Pensemos agora o que seria “tomar algo” que é coletivo (de todos) como seu ‘próprio’ patrimônio. No caso de um governante (gestor público), algumas atitudes que precisariam ser de interesse público seriam, assim, usadas para seus próprios interesses. Exemplos não faltam. Muitos fazem provas para serem embaixadores, certo? São muitas fases na vida para alguém alcançar tamanho cargo. E um embaixador é de interesse público? É muito estudo, competência e promoção na vida pública que alguém precisaria ter para essa função. Agora, se um governante de uma nação, por exemplo, colocar o seu filho (interesse particular) para ser embaixador sem passar por uma concorrência com pessoas que tiveram alta competência, é tornar algo de interesse coletivo para favorecer a sua própria família. Logo, isso não é justo. Talvez até desleal.

Será que é cultural, em nosso ambiente, tornar um patrimônio público (para benefício de todos) como se fosse nosso? O problema é esse. Não são apenas os governantes que fazem isso. O patrimonialismo está bem perto de nós, e é tão colado em nossa cultura que quando colocamos, por exemplo, um carro na vaga de idoso, sem nós sermos idosos, estamos aí, desgraçadamente, sendo patrimonialista, porque nos apropriamos de algo que não é nosso, achando ainda que pode ser para nós. Alguém, por exemplo, que quer plantar uma árvore na calçada, achando que é direito de ele ter uma sombra, e tomando, assim, todo este espaço que impede a passagem de pedestre, é uma forma individual, insensível e nojenta de tornar privado algo que deveria ser público. Para quem não sabe da lei, essa prática também é ilegal. Bom, o perigo disso aumenta de forma tóxica e destrutiva quando mexe com a administração de um ambiente coletivo. 

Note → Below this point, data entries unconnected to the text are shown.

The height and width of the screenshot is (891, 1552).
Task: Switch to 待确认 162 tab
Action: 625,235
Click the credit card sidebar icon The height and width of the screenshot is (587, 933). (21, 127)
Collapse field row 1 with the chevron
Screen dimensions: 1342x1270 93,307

A escolha de uma simples data em um determinado evento para favorecer um grupo pequeno de pessoas que concordam com o administrador e, dessa maneira, não considerar os demais do mesmo espaço também é uma forma de particularizar as suas decisões. Tornar privado algo que deveria ser claro, comunicável e aceito para todos. Isso é um problema porque as decisões nunca são devidamente aceitas, e às vezes, até malconduzidas.  Escutar alguém e ao mesmo tempo ficar olhando para o seu próprio celular, desprezando a oportunidade de ouvir o outro, também pode ser muitas vezes uma forma de ter posse de algo que também seria do outro: a atenção; as novas ideias! Não valorizar o trabalho do outro a não ser aquele que só nos agrade; não dar espaço a novas discussões e debates com medo de não aceitarem o que penso; valorizar apenas o que se faz não alterando o que pode ser melhorado; tudo isso é tomar posse de um direito que nunca terá na prática, porque não é seu, é público. Mas parece que isso é, lamentavelmente, cultural. No sentido negativo. 

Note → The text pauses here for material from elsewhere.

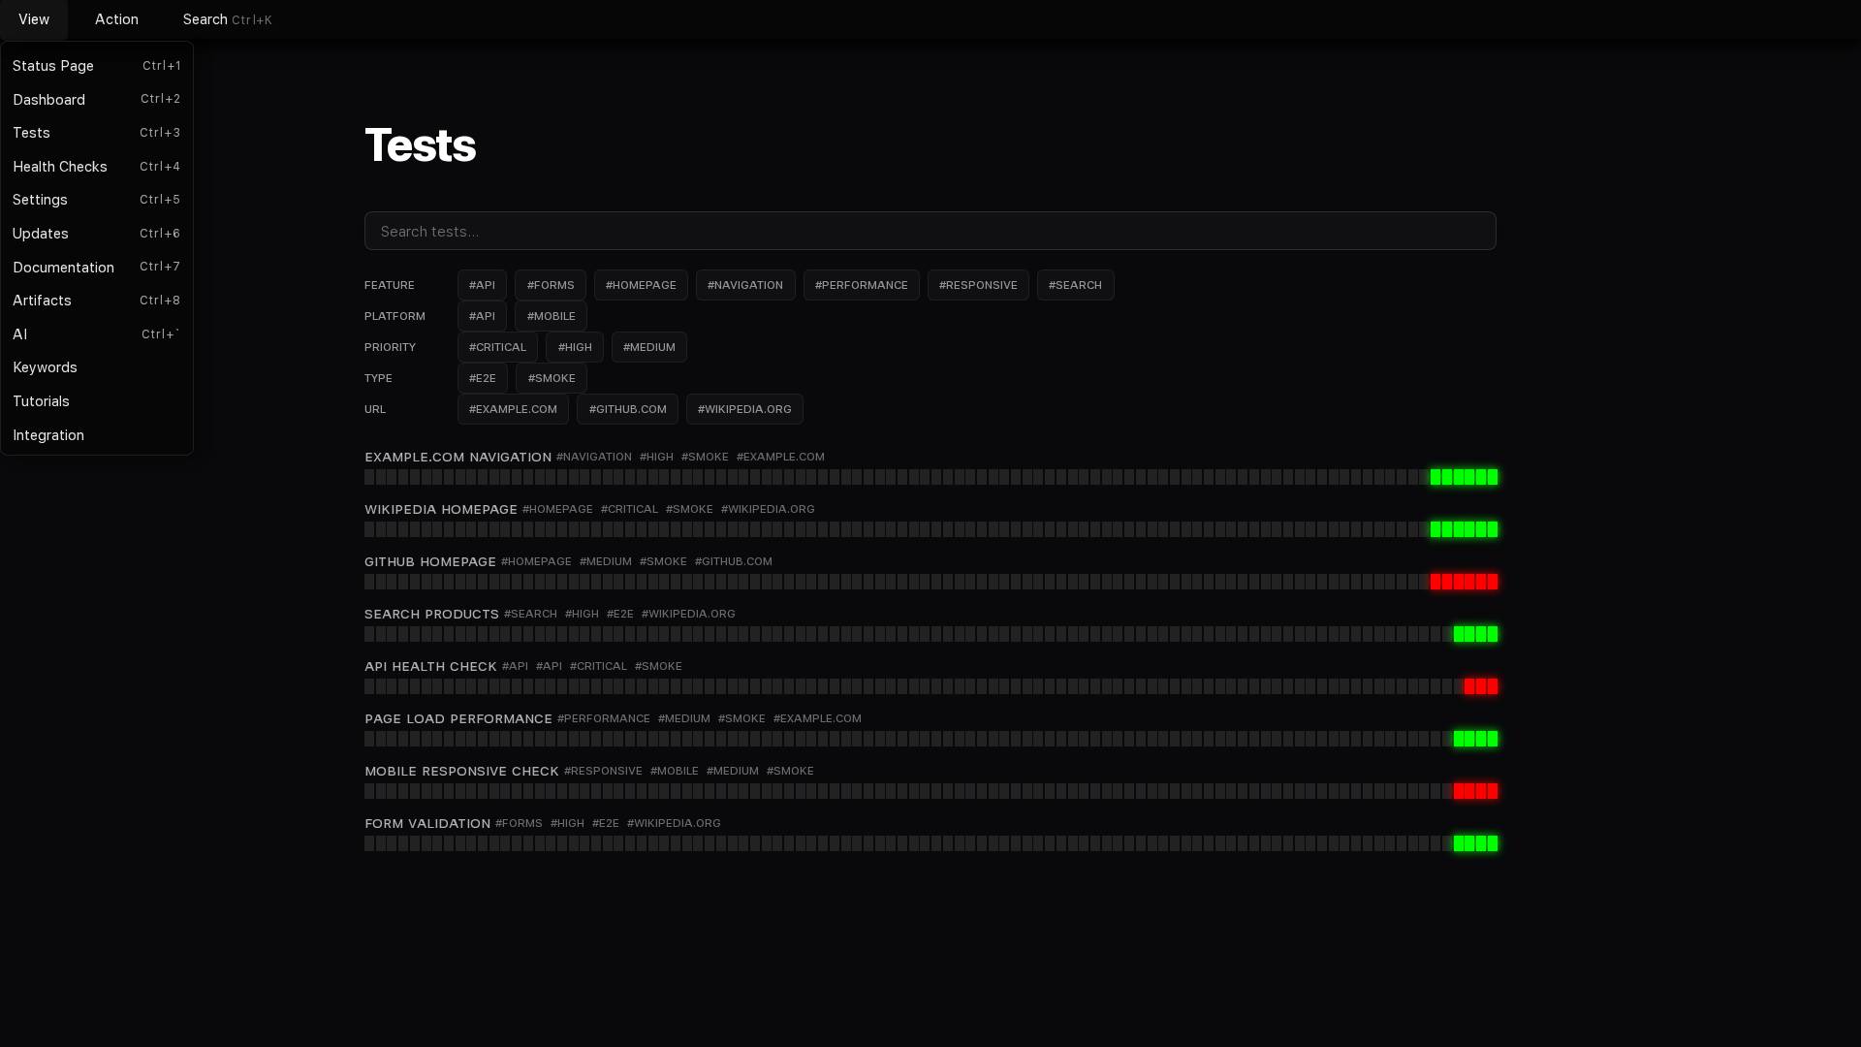Click the search tests input field
The width and height of the screenshot is (1861, 1047).
click(x=930, y=231)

E essa situação é uma forma de patrimonialismo no nosso dia a dia. Por ser cultural, está no sangue e nem percebemos. E aí o motivo para muitas confusões! O interesse precisa ser de todos, para todos e com todos. Nunca fugir disso. O problema é que quem tem patrimonialismo não admite que morre em seus próprios atos e desaprovação. Cuidemos disso. 

A nossa fala, ação, conversa, pensamentos, atitudes, decisões no ambiente coletivo não pode, jamais, servir para agradar algum grupo que queremos, ou alguma atividade que desejamos como se tudo fosse nosso patrimônio e servisse para nosso benefício e promoção particular, escondido assim na obscuridade dos atos para não se fazer valer, com total clareza, o que desejamos e, assim, servir para o saudável debate. Isso anula o senso crítico, a discursão e as novas ideias, assim como a melhoria de um espaço cada vez mais saudável. 

Nada pode ser imposto, mas tudo é devidamente considerado; pelo menos em sua normalidade. Seja no campo profissional, familiar e pessoal, este termo “patrimonialismo”, agora com um sentido amplo, em nosso meio, é muito tóxico porque fere o crescimento de nosso espaço; e grave, porque nos anula em sociedade. Quem tem patrimonialismo não sabe qual a sua função em seu meio, nem se conhece e, pior, sobrevive ao invés de viver, porque na vida temos o dever moral de pensar no coletivo, colocando-se sempre no lugar do outro (simpatia), e não morrendo em nossos próprios desejos (antipatia).